When 11 wind turbines stood idle about a month ago, some in the Minnesota wind industry worried that the machines were generating something other than power -- bad publicity.
At a time when wind power is getting federal energy grants, the fear was that people might question taxpayer subsidies and how effective wind energy is in Minnesota, which is one of top five wind energy producing states in the nation.
The stalled machines were giving Minnesota wind energy "a black eye," said Todd McNurlin, of Private Energy Systems, of Oakdale.
The 20-year-old windmills were made in Denmark, and had operated on a wind farm in California before being bought by the Minnesota Municipal Power Agency (MMPA), a consortium of five metro and six outstate cities, with $5 million in federal renewable-energy bonds. Last year, they went up in MMPA member cities -- Anoka, Buffalo, Chaska, North St. Paul, Shakopee and six outstate cities -- but weren't fully operating as of early February.

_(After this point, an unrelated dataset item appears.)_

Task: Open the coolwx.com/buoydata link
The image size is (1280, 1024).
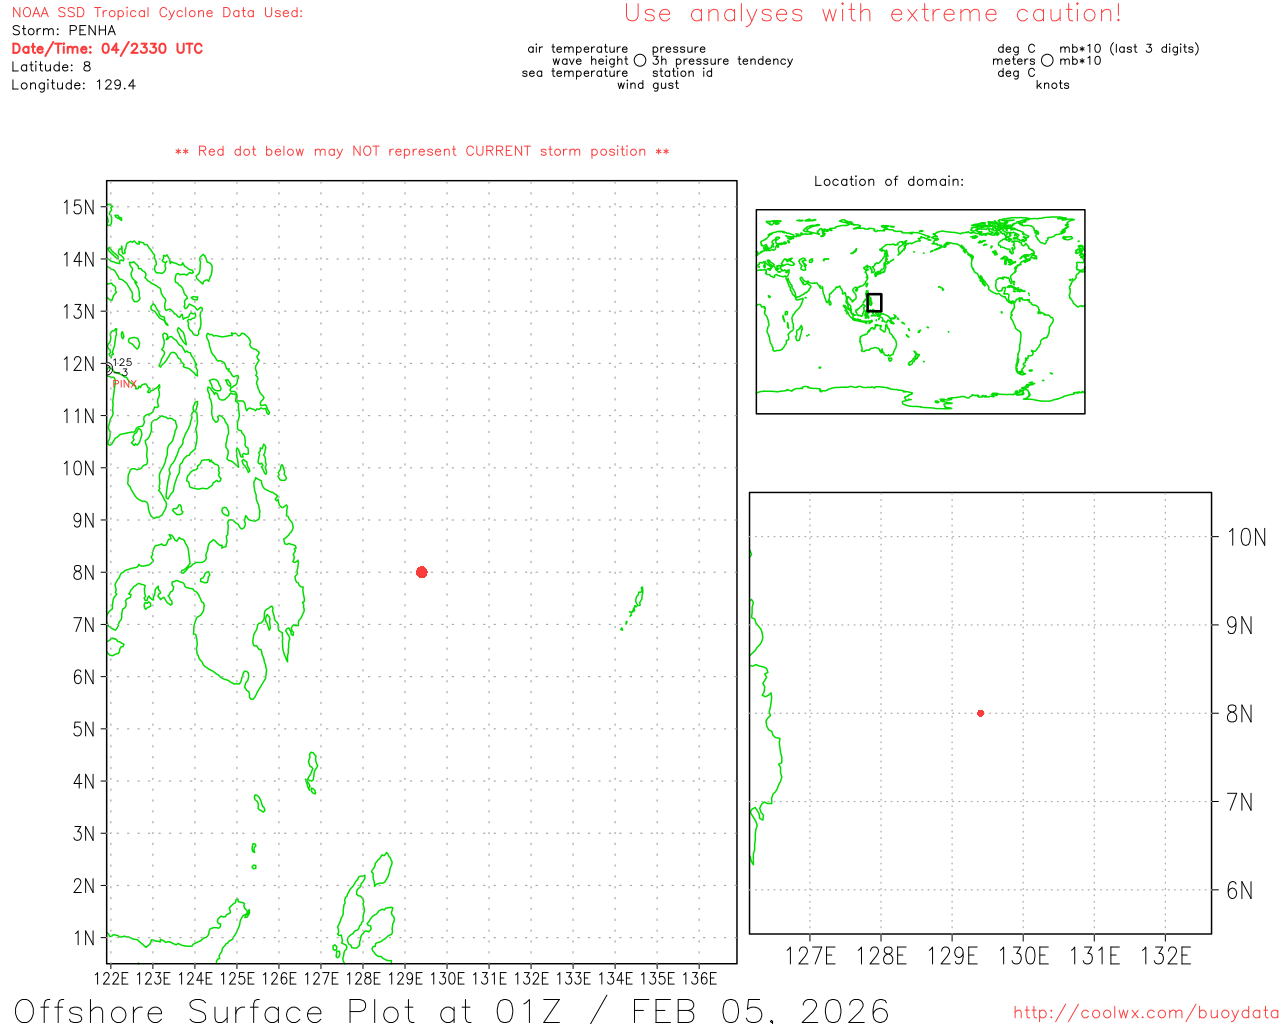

Now, after some upgrades, nine of the 11 are spinning, and the other two should be running by the end of this month, says Avant Energy, the machines' operator.
Avant president Derick Dahlen said that low temperatures that thickened fluids could have been a factor in their troubled start, but he also pointed to the contractor hired to erect the turbines, Henkels & McCoy of Blue Bell, Pa. "Our people are doing work that should have been done by the contractor," he said. Henkels, in turn, stands by its work, saying it completed the installation it was hired to do.
Avant brought in enXco, the California firm that had refurbished the windmills. EnXco performed upgrades, including new control systems with heaters, Avant said.
When the machines languished, critics said the problem could be that they're too short and too old: 80 feet high (115 if you include the blade) with a 160-kilowatt capacity, compared with 2-megawatt models over 300 feet tall on southern Minnesota wind farms.